Charlotte Malmberg

Frameworks for simplicity beyond complex systems.

Original Thinking in the AI Era

There’s a common claim that in the age of AI, original thinking no longer matters, that everything worth saying has already been said, and machines can now say it better.

AI is very good at synthesis. It can summarise, connect, and re-express existing knowledge at scale. Best practices are now cheap. Competent execution is table stakes.

But synthesis is not origination.

Original thinking doesn’t come from summarising and synthesising what already exists on the web, in books, or in training data. It comes from lived experience, systematic experimentation, and pattern recognition across domains that don’t usually speak to each other.
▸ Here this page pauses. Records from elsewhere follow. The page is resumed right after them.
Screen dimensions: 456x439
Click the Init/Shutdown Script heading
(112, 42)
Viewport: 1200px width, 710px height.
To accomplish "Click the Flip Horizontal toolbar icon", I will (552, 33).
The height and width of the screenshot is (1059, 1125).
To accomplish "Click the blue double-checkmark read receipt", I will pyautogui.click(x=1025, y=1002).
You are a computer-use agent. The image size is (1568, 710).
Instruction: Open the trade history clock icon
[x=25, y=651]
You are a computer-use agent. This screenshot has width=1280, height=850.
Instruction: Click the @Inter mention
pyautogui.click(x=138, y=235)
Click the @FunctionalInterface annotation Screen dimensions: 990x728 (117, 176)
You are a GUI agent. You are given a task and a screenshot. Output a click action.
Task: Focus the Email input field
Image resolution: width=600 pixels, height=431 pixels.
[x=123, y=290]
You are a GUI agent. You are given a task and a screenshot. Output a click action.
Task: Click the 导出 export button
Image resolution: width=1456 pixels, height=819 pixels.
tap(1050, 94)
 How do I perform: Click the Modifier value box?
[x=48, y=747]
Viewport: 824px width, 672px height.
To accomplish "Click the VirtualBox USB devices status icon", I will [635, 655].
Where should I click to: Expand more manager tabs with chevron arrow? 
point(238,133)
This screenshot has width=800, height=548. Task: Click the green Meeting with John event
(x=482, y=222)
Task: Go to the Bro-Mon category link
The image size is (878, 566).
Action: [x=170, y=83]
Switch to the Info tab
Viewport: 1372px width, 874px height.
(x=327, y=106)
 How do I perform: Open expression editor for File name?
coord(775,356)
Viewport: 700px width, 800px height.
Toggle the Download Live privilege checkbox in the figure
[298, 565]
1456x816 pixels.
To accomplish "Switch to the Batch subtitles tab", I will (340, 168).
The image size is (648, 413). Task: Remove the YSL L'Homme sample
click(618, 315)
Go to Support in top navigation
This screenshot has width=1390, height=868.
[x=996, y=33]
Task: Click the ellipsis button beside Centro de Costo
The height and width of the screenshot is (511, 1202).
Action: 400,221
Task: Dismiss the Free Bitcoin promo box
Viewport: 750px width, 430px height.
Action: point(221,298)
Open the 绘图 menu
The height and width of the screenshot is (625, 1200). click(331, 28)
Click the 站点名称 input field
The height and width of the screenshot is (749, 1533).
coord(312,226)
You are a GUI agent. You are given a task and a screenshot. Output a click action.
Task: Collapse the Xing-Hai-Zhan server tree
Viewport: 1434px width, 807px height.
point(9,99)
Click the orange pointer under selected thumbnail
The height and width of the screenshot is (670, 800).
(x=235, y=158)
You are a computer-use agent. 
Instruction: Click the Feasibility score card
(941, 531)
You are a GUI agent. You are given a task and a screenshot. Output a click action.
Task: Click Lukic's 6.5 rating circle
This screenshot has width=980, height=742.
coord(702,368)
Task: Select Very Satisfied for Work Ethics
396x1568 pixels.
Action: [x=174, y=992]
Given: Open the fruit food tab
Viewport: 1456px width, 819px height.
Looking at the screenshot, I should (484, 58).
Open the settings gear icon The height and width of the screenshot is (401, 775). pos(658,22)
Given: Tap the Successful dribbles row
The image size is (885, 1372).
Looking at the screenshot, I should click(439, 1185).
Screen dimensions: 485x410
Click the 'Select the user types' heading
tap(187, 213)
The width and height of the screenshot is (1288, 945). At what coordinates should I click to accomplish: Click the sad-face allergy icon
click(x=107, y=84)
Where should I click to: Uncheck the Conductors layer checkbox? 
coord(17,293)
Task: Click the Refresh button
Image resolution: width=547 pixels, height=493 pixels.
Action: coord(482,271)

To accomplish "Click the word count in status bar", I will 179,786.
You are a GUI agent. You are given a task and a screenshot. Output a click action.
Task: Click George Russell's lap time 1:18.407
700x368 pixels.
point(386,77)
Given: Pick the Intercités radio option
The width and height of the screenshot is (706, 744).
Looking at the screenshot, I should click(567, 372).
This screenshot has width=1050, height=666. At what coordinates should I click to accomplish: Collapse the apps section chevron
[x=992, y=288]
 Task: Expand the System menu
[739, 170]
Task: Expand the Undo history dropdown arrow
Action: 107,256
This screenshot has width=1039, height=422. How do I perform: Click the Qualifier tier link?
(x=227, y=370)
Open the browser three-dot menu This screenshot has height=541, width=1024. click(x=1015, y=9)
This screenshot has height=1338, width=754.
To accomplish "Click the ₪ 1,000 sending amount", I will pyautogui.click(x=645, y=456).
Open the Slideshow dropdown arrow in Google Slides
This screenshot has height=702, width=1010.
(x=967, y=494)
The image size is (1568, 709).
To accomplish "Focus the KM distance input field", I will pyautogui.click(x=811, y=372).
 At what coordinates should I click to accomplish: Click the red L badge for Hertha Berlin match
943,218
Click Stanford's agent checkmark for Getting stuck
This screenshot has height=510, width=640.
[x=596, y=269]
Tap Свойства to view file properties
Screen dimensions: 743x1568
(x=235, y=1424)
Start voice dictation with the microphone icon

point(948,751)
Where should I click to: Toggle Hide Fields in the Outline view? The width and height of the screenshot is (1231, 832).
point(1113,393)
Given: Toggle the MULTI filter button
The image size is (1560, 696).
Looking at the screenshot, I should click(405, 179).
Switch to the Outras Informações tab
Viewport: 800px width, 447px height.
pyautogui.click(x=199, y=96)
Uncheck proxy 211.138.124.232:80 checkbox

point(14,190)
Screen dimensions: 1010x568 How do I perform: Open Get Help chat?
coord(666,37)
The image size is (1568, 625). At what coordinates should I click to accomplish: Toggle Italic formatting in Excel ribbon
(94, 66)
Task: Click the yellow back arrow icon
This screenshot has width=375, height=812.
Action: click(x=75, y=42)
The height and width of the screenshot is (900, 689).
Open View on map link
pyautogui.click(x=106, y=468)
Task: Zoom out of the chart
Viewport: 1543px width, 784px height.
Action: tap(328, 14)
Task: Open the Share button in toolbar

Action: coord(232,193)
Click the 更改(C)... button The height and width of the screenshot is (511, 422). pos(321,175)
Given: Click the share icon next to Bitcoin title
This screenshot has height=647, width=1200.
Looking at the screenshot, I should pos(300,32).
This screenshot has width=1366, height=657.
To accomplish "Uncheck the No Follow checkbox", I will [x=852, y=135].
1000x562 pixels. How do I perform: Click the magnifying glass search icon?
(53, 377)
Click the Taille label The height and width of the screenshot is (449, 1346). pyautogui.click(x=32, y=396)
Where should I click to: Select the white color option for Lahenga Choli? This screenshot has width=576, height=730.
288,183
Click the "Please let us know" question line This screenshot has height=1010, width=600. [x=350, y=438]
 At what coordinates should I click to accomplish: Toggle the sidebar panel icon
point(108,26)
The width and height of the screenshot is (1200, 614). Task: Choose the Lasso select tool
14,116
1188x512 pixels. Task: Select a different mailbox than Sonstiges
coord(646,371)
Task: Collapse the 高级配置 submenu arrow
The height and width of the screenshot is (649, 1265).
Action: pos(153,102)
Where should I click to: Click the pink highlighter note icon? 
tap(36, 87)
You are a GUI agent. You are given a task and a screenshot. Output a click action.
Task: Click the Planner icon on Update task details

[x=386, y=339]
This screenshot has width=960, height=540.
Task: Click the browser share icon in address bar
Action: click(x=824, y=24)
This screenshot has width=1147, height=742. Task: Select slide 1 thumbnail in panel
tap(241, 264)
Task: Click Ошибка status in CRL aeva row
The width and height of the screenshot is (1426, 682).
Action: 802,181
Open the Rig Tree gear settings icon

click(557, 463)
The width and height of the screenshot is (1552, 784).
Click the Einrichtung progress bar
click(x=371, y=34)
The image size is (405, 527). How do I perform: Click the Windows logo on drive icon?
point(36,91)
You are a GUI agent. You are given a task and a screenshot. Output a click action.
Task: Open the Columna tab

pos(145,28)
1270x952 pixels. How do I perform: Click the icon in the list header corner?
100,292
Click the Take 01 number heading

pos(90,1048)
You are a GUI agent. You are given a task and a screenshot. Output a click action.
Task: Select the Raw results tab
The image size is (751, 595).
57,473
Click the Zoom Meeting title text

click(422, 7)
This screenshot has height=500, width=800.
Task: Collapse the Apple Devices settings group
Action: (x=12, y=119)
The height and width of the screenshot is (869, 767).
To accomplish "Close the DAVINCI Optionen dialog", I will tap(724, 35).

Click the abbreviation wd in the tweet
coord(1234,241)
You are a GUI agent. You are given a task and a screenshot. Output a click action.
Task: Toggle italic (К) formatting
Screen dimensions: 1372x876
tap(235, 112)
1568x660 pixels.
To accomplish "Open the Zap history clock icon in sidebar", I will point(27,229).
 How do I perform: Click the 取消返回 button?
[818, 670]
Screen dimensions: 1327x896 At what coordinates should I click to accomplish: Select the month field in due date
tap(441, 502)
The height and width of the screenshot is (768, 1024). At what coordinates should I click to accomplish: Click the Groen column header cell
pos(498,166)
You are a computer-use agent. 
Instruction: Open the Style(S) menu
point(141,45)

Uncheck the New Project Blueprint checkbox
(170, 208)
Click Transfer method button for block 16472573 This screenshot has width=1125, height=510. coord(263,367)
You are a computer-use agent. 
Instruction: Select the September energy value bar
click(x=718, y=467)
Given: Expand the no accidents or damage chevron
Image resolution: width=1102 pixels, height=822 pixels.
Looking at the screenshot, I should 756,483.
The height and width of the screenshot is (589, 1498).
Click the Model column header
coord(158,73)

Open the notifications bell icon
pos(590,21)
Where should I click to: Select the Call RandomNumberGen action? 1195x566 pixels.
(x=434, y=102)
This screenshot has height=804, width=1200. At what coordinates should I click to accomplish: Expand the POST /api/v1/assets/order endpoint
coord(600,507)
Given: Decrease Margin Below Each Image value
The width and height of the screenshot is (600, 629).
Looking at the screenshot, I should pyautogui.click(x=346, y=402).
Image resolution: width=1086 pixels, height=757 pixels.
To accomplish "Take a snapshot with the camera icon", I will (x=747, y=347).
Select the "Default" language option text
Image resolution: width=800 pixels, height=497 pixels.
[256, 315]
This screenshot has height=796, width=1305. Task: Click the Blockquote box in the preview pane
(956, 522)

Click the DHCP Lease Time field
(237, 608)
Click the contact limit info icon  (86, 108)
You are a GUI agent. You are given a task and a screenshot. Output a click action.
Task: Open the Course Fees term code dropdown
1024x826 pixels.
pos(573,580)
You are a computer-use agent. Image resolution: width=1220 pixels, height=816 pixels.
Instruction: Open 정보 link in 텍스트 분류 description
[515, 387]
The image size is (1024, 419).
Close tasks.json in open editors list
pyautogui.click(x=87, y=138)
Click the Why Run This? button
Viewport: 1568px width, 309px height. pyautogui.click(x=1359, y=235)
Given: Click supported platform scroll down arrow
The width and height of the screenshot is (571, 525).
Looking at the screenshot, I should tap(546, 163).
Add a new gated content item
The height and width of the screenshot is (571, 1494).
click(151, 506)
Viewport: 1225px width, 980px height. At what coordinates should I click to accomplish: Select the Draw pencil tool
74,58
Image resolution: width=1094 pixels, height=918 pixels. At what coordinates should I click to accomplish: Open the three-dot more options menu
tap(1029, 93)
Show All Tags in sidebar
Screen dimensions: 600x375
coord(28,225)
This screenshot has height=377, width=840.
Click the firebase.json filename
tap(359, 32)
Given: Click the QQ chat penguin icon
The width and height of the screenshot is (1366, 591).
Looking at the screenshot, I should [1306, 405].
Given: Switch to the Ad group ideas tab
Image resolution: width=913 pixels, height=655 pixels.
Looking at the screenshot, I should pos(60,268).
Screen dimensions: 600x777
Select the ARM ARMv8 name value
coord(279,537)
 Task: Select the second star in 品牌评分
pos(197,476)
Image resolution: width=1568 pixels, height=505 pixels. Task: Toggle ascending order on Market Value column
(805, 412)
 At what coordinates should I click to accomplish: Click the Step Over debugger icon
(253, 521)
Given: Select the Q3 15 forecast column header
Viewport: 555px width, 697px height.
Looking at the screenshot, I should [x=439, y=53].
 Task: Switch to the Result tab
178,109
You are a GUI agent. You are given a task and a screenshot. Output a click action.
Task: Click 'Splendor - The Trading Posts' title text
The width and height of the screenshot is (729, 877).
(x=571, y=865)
My interests sit at these intersections.

Whether in enterprise architecture, personal finance, health, or productivity, the same pattern keeps repeating: systems are designed for averages, and built on assumptions we no longer even see and therefore don’t question. The only way to see that clearly is to have skin in the game, gather your own data, and be willing to challenge orthodoxy. To return to first principles and question what we’ve learned to take for granted.

AI can help articulate insights once they exist. It can help structure thinking, test language, and scale communication.

What it can’t do is:

  • have lived experience
  • generate new data through personal experimentation
  • notice patterns across a specific combination of domains
  • challenge established assumptions

In other words, AI can amplify original thinking — it can’t create it.

As generic synthesis becomes abundant, original insight becomes rarer, more valuable, and more interesting by contrast. The bottleneck isn’t access to information anymore. It’s the willingness to do the work that produces something genuinely new.

That’s the kind of thinking I’ll be documenting here.